■ **To do**: The answer is to be an exact copy of the lines below running from the line with "Given: Open helmaqueen1's profile picture" down to the line with "Image resolution: width=1080", both ends included, and nothing more.

■ **Data under study**:
Start of Block
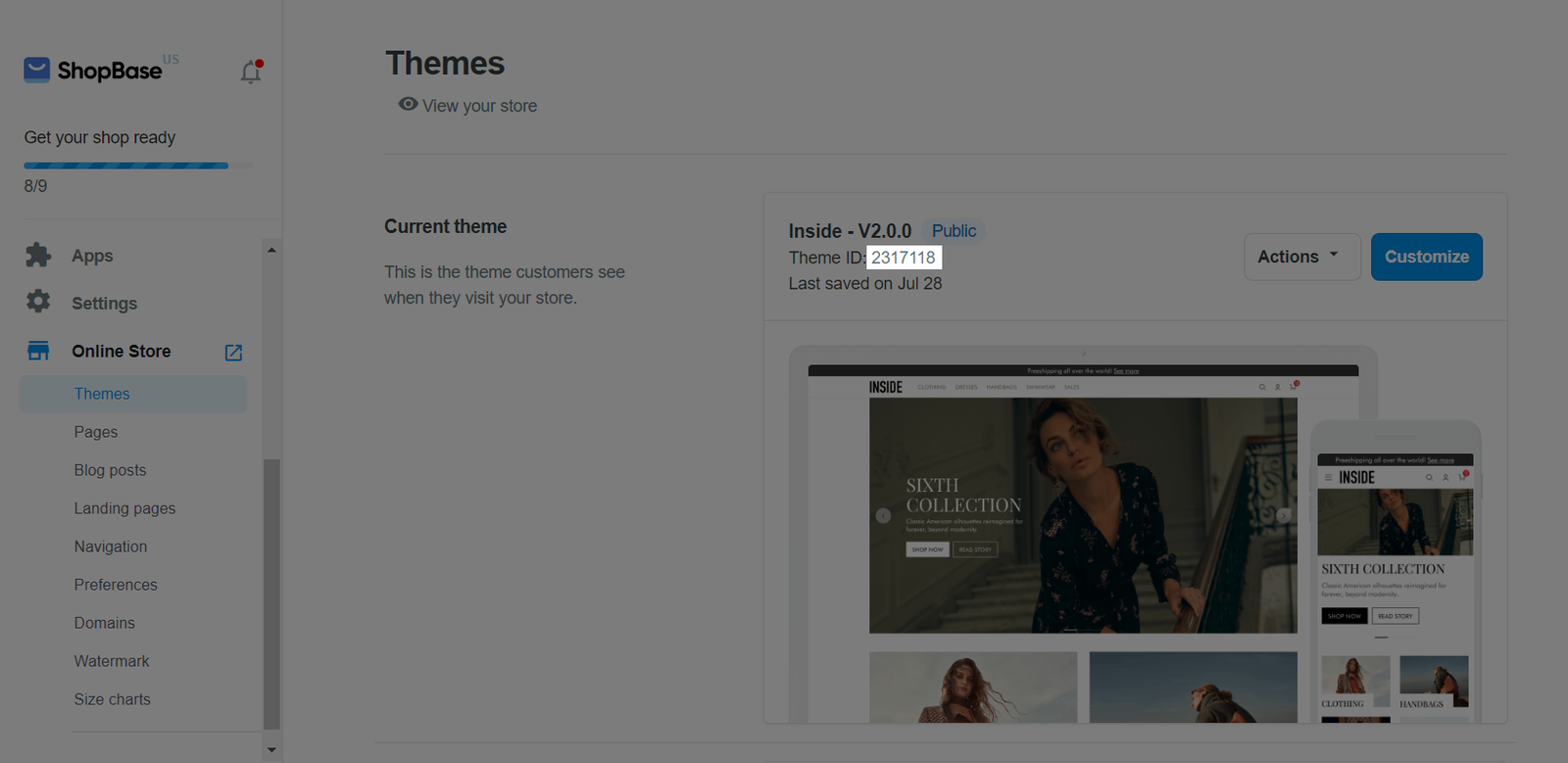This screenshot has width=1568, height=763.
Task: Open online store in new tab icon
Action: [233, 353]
End of Block
Start of Block
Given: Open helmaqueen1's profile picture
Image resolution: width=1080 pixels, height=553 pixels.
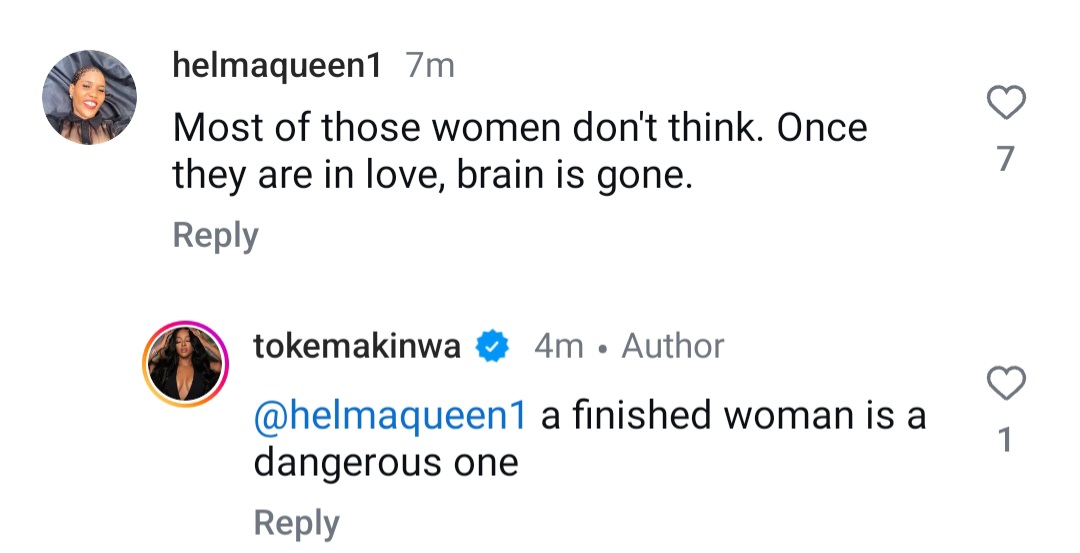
End of Block
■ **Written response**:
Given: Open helmaqueen1's profile picture
Image resolution: width=1080 pixels, height=553 pixels.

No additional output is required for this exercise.